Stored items
-=-=-
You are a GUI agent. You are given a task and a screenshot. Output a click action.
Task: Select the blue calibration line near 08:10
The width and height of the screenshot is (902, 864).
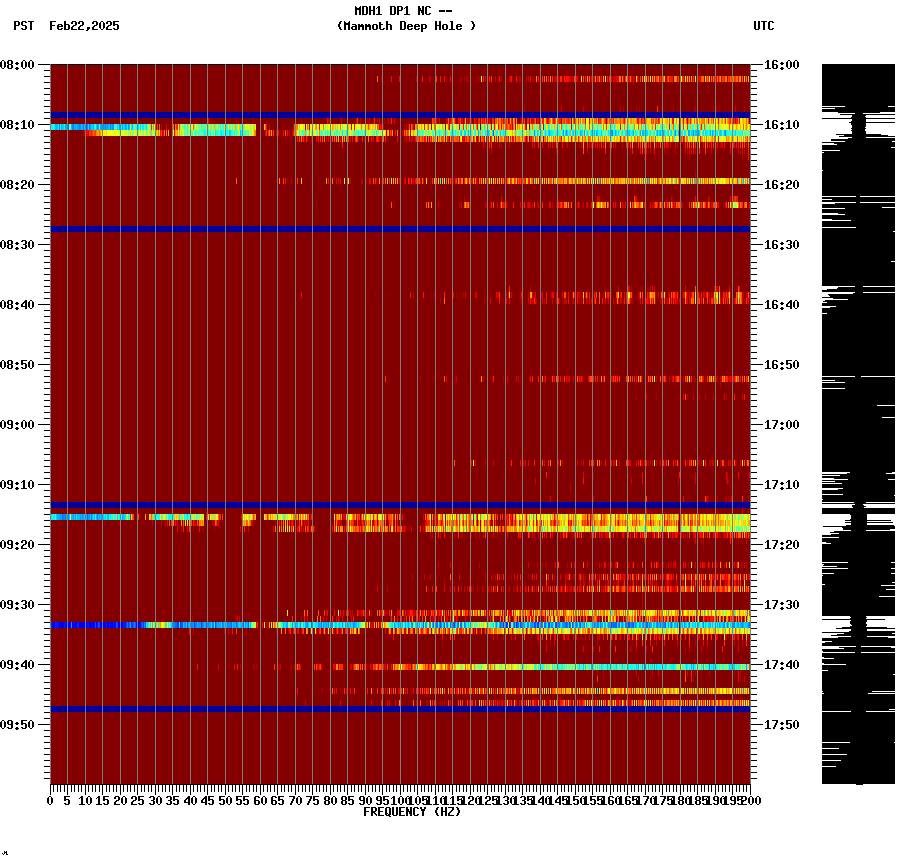tap(400, 112)
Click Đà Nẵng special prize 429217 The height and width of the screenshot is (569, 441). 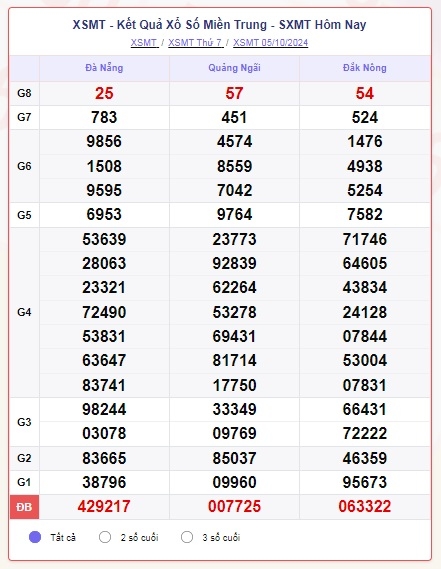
-=-=-
* Problem statement: The required answer is the lines from the one that contains "Task: Select the" through the last line of the records, restated word for word, with every picture dropped.

* Completed task:
Task: Select the blue calibration line near 08:10
The width and height of the screenshot is (902, 864).
tap(400, 112)
Click Đà Nẵng special prize 429217 The height and width of the screenshot is (569, 441). 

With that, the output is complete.